Je salue d’ores et déjà les participants de la seconde table ronde, Éric Vidalenc, Ludovic Torbey et Bernard Laponche, que j’invite bien évidemment à contribuer s’ils le souhaitent aux échanges qui suivront ces premières présentations.

M. Bruno Chareyron, conseiller scientifique de la CRIIRAD. - Monsieur le président, mesdames et messieurs les parlementaires, je vous remercie de donner l’occasion à la CRIIRAD d’aborder la question des déchets des mines d’uranium, à savoir les stériles miniers et les résidus d’extraction de l’uranium. Ces sujets ont été traités dans le 5e PNGMDR, qui donne l’impression que tout est résolu et qu’il ne reste qu’à garder la mémoire des stériles miniers. Or des problèmes environnementaux ou d’exposition des populations aux radiations subsistent, ainsi que je vais vous le montrer.
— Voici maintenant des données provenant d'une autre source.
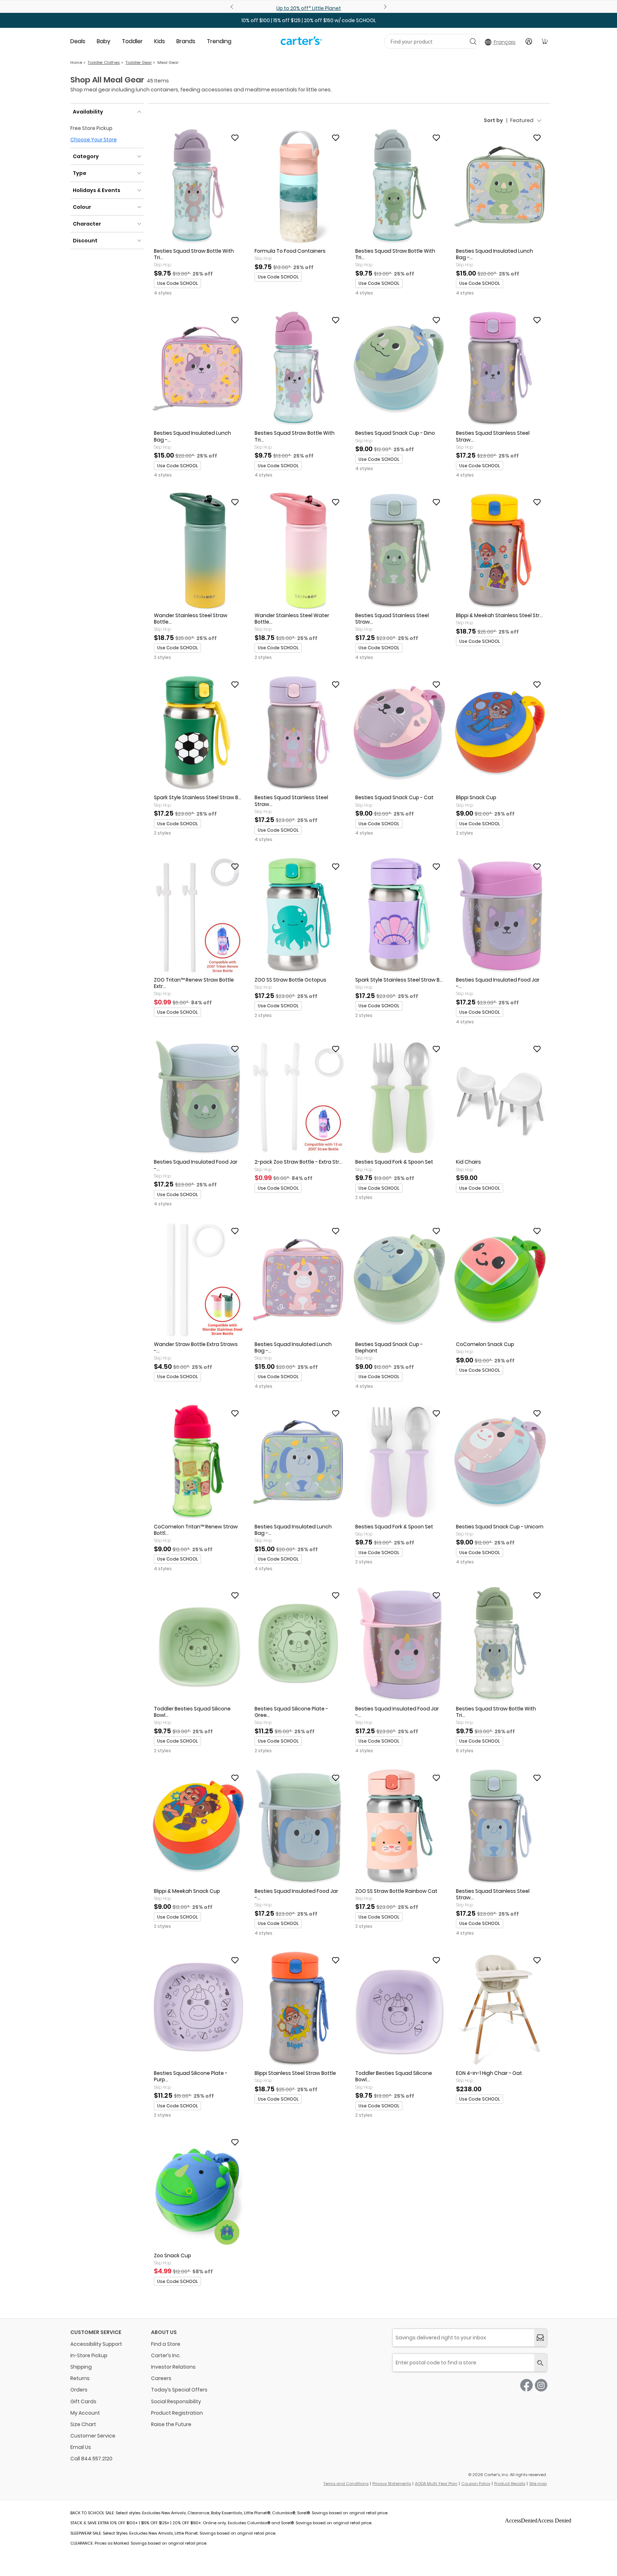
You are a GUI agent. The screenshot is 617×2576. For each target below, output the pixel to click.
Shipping (81, 2366)
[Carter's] (301, 43)
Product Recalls (509, 2483)
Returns (80, 2378)
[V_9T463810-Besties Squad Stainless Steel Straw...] (298, 733)
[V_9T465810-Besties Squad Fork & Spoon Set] (399, 1097)
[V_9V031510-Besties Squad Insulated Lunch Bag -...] (198, 369)
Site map (538, 2483)
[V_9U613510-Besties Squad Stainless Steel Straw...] (399, 551)
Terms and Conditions (345, 2483)
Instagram (541, 2385)
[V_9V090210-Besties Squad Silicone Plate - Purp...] (198, 2009)
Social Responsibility (176, 2401)
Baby (103, 41)
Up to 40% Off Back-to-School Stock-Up (308, 8)
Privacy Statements (391, 2483)
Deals (77, 41)
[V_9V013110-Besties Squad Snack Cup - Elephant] (399, 1280)
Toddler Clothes (104, 62)
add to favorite (235, 138)
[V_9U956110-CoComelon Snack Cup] (500, 1280)
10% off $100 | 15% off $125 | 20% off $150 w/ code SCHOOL (308, 20)
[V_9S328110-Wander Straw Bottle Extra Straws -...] (198, 1280)
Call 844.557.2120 (91, 2458)
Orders (78, 2389)
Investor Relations (173, 2366)
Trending (219, 41)
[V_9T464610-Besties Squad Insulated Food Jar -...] (399, 1644)
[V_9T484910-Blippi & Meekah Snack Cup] (198, 1826)
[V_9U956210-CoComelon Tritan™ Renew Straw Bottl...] (198, 1462)
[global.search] (540, 2362)
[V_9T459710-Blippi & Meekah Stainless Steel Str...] (500, 551)
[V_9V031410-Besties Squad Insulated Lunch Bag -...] (298, 1280)
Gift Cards (83, 2401)
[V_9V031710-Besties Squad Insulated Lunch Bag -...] (500, 186)
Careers (161, 2378)
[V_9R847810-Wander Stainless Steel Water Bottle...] (298, 551)
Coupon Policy (475, 2483)
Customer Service (92, 2435)
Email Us (80, 2447)
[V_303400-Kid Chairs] (500, 1097)
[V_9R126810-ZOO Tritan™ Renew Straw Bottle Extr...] (198, 915)
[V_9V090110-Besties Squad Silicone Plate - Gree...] (298, 1644)
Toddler (132, 41)
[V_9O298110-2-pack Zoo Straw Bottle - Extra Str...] (298, 1097)
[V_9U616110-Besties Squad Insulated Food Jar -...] (198, 1097)
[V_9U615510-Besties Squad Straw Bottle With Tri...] (399, 186)
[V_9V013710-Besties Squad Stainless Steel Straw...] (500, 1826)
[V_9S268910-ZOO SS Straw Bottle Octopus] (298, 915)
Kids (159, 41)
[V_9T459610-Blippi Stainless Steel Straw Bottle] (298, 2009)
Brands (185, 41)
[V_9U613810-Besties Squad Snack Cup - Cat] (399, 733)
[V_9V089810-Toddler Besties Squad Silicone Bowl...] (399, 2009)
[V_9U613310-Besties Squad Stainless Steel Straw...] (500, 369)
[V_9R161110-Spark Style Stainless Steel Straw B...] (399, 915)
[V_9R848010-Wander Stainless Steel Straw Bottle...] (198, 551)
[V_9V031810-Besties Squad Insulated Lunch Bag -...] (298, 1462)
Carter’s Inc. (166, 2355)
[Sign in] (529, 41)
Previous (233, 6)
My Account (85, 2412)
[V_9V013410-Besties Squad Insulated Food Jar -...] (298, 1826)
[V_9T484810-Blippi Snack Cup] (500, 733)
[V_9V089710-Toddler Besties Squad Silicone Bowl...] (198, 1644)
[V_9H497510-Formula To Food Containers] (298, 186)
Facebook (526, 2385)
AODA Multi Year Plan (436, 2483)
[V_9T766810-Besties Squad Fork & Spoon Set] (399, 1462)
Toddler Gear (139, 62)
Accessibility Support (96, 2344)
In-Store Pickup (88, 2355)
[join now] (540, 2337)
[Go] (473, 41)
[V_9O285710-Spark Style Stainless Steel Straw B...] (198, 733)
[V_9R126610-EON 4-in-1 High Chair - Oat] (500, 2009)
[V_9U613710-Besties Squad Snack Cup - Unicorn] (500, 1462)
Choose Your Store (93, 139)
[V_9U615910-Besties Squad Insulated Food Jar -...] (500, 915)
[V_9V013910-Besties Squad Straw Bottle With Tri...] (500, 1644)
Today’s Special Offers (179, 2389)
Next (384, 6)
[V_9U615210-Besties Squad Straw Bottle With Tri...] (198, 186)
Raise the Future (171, 2424)
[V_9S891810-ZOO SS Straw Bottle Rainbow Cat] (399, 1826)
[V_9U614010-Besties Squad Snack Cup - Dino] (399, 369)
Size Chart (83, 2424)
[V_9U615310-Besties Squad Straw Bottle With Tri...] (298, 369)
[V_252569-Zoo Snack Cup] (198, 2191)
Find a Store (165, 2344)
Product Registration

Orano indique sur son site internet que 236 anciennes mines d’uranium sont réaménagées à 100 % en France et que les 30 000 mesures officielles réalisées chaque année ne montrent aucun impact environnemental ou sanitaire. Ceci ne correspond pas à la réalité que nous observons sur le terrain.

Les stériles des mines d’uranium sont des roches plus ou moins radioactives extraites des profondeurs de la terre. Les roches les plus riches en uranium étaient dirigées vers les usines d’extraction du métal uranium, tandis que les autres, dites « stériles miniers », ont été banalisées. Le problème tient au fait que ces déchets peuvent avoir une radioactivité de plusieurs dizaines de milliers de becquerels par kilogramme, voire davantage, car du minerai subsiste au milieu de ces stériles.

Suite aux enquêtes de terrain menées par la CRIIRAD en lien avec des associations locales, nous avons dénoncé ces problématiques, en particulier en 2009 dans le cadre de l’émission Pièces à conviction intitulée « Uranium, le scandale de la France contaminée ». Cette mise en lumière avait alors permis d’effectuer quelques progrès, puisque l’État avait demandé à l’industriel, Areva à l’époque, de dresser par hélicoptère une cartographie des endroits où ces stériles radioactifs avaient été réutilisés comme remblais. Cela concernait des cours d’école, des chemins de randonnée, des soubassements de bâtiments. Ce travail avait permis d’identifier officiellement plus d’un millier de ces lieux en France, dans 27 départements, mais seuls quelques dizaines d’entre eux ont été assainis.

Il existe donc encore dans notre pays de nombreux endroits anormalement radioactifs. Près du site des Bois noirs dans la Loire, par exemple, le chemin de randonnée conduisant à la Pierre des Fées, que la municipalité voudrait valoriser pour développer le tourisme en installant des tables de pique-nique, comporte des stériles qui entraînent un taux de radiation au contact du sol parfois 500 fois supérieur au niveau normal. Pourtant, Orano, qui a succédé à Areva, refuse de décontaminer ce site, ce qui est très préjudiciable au développement du secteur. Toujours dans cette zone des Bois noirs, une scierie implantée au cœur d’un village a été construite sur 8 000 m3 de ces stériles radioactifs, sans aucune volonté des pouvoirs publics ni de l’industriel de décontaminer le lieu.

(la réunion, suspendue à 9 heures 10, reprend à 9 heures 45)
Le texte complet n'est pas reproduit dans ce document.